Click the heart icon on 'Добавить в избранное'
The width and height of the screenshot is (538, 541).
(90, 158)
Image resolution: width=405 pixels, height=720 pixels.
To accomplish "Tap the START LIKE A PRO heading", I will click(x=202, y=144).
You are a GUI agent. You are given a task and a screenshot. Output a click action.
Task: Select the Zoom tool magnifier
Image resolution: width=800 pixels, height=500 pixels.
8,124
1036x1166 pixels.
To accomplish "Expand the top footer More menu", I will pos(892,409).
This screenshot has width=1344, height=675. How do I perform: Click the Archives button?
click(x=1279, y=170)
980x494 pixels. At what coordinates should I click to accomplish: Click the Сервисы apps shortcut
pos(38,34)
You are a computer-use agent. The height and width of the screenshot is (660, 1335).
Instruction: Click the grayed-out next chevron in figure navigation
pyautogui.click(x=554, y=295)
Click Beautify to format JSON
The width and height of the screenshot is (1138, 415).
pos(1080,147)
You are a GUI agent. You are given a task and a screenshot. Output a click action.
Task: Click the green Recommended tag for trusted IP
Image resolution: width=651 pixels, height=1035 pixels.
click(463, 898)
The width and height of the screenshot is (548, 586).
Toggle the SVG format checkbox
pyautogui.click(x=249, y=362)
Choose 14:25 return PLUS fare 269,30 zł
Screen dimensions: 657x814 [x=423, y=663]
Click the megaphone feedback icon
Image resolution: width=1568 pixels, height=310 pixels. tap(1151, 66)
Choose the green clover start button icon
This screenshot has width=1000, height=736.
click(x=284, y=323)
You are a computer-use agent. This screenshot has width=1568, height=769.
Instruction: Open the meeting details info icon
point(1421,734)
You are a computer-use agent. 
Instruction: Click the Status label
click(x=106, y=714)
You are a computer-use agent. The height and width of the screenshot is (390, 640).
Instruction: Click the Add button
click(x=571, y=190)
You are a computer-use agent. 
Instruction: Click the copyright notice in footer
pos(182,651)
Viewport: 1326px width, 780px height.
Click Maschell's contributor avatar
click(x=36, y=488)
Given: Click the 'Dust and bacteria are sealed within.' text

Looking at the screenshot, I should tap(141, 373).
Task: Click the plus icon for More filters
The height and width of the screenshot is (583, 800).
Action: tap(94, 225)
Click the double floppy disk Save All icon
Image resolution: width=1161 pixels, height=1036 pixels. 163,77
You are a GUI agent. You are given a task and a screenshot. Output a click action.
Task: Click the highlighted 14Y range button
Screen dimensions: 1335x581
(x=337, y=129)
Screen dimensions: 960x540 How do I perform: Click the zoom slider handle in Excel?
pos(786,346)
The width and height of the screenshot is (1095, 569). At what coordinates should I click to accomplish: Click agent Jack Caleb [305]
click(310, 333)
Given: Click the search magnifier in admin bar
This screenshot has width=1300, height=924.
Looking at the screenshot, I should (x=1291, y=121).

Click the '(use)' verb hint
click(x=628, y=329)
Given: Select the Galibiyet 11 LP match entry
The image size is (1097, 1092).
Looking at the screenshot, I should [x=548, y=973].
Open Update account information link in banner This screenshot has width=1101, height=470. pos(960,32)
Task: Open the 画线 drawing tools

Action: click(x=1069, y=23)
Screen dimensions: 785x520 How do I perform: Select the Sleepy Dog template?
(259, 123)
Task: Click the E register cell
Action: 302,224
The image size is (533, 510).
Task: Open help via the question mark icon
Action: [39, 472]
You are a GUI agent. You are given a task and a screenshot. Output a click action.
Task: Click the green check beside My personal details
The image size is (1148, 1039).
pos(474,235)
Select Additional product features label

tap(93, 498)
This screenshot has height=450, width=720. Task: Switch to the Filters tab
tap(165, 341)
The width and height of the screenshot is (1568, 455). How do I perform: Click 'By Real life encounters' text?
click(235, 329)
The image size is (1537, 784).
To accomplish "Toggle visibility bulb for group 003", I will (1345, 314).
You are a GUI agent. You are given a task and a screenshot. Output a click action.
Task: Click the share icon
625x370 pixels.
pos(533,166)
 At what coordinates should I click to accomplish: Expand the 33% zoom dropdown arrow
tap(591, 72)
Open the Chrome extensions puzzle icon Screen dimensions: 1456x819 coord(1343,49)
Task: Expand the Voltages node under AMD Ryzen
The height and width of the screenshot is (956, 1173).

+===+

Directions for this task:
Report every line of the data above that contains the string "green" by copying it in full.

Answer:
Task: Click the green Recommended tag for trusted IP
Choose the green clover start button icon
Task: Click the green check beside My personal details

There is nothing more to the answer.